Lines from a pointing dataset:
• • • • •

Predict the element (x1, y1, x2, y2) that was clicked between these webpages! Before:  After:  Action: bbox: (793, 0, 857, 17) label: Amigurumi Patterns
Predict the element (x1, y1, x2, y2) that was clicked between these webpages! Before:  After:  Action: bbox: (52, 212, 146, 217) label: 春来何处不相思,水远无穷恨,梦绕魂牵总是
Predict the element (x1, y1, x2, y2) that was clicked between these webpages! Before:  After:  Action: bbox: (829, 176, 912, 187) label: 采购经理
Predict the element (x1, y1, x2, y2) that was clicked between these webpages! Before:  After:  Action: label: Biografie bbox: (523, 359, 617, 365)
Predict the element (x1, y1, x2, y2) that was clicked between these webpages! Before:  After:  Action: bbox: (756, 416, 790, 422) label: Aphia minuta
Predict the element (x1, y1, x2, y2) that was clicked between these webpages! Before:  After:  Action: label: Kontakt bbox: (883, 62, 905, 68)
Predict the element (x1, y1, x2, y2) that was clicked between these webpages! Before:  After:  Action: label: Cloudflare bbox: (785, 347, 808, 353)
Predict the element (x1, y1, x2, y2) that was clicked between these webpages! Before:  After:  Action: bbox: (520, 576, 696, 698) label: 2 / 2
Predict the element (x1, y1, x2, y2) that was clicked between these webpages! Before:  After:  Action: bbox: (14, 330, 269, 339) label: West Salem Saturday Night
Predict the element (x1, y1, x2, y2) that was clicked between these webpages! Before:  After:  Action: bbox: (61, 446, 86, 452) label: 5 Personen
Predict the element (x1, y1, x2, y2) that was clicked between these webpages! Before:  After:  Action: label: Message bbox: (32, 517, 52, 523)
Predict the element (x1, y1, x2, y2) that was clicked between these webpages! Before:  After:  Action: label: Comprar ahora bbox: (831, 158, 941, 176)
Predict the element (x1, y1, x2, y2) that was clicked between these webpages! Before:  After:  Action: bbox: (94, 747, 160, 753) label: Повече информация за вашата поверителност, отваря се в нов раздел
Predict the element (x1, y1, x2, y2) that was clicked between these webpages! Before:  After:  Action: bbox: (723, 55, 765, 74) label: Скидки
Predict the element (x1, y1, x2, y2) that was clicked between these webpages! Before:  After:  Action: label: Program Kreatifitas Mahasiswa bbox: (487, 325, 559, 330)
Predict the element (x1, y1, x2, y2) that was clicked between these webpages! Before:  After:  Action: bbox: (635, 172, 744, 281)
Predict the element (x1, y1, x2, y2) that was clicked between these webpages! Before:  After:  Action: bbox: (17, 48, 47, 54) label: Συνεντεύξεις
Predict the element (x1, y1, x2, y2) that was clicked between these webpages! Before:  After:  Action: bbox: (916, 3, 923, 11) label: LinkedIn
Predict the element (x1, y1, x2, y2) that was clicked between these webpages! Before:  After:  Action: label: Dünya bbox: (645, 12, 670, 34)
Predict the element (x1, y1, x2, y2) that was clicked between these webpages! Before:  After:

• • • • •

**Given task:**
Format the lines above as a Markdown table with the columns "Row" and "Line", numbering each row and leaving out any blank lines.

**The reply:**
| Row | Line |
|---|---|
| 1 | Predict the element (x1, y1, x2, y2) that was clicked between these webpages! Before:  After:  Action: bbox: (793, 0, 857, 17) label: Amigurumi Patterns |
| 2 | Predict the element (x1, y1, x2, y2) that was clicked between these webpages! Before:  After:  Action: bbox: (52, 212, 146, 217) label: 春来何处不相思,水远无穷恨,梦绕魂牵总是 |
| 3 | Predict the element (x1, y1, x2, y2) that was clicked between these webpages! Before:  After:  Action: bbox: (829, 176, 912, 187) label: 采购经理 |
| 4 | Predict the element (x1, y1, x2, y2) that was clicked between these webpages! Before:  After:  Action: label: Biografie bbox: (523, 359, 617, 365) |
| 5 | Predict the element (x1, y1, x2, y2) that was clicked between these webpages! Before:  After:  Action: bbox: (756, 416, 790, 422) label: Aphia minuta |
| 6 | Predict the element (x1, y1, x2, y2) that was clicked between these webpages! Before:  After:  Action: label: Kontakt bbox: (883, 62, 905, 68) |
| 7 | Predict the element (x1, y1, x2, y2) that was clicked between these webpages! Before:  After:  Action: label: Cloudflare bbox: (785, 347, 808, 353) |
| 8 | Predict the element (x1, y1, x2, y2) that was clicked between these webpages! Before:  After:  Action: bbox: (520, 576, 696, 698) label: 2 / 2 |
| 9 | Predict the element (x1, y1, x2, y2) that was clicked between these webpages! Before:  After:  Action: bbox: (14, 330, 269, 339) label: West Salem Saturday Night |
| 10 | Predict the element (x1, y1, x2, y2) that was clicked between these webpages! Before:  After:  Action: bbox: (61, 446, 86, 452) label: 5 Personen |
| 11 | Predict the element (x1, y1, x2, y2) that was clicked between these webpages! Before:  After:  Action: label: Message bbox: (32, 517, 52, 523) |
| 12 | Predict the element (x1, y1, x2, y2) that was clicked between these webpages! Before:  After:  Action: label: Comprar ahora bbox: (831, 158, 941, 176) |
| 13 | Predict the element (x1, y1, x2, y2) that was clicked between these webpages! Before:  After:  Action: bbox: (94, 747, 160, 753) label: Повече информация за вашата поверителност, отваря се в нов раздел |
| 14 | Predict the element (x1, y1, x2, y2) that was clicked between these webpages! Before:  After:  Action: bbox: (723, 55, 765, 74) label: Скидки |
| 15 | Predict the element (x1, y1, x2, y2) that was clicked between these webpages! Before:  After:  Action: label: Program Kreatifitas Mahasiswa bbox: (487, 325, 559, 330) |
| 16 | Predict the element (x1, y1, x2, y2) that was clicked between these webpages! Before:  After:  Action: bbox: (635, 172, 744, 281) |
| 17 | Predict the element (x1, y1, x2, y2) that was clicked between these webpages! Before:  After:  Action: bbox: (17, 48, 47, 54) label: Συνεντεύξεις |
| 18 | Predict the element (x1, y1, x2, y2) that was clicked between these webpages! Before:  After:  Action: bbox: (916, 3, 923, 11) label: LinkedIn |
| 19 | Predict the element (x1, y1, x2, y2) that was clicked between these webpages! Before:  After:  Action: label: Dünya bbox: (645, 12, 670, 34) |
| 20 | Predict the element (x1, y1, x2, y2) that was clicked between these webpages! Before:  After: |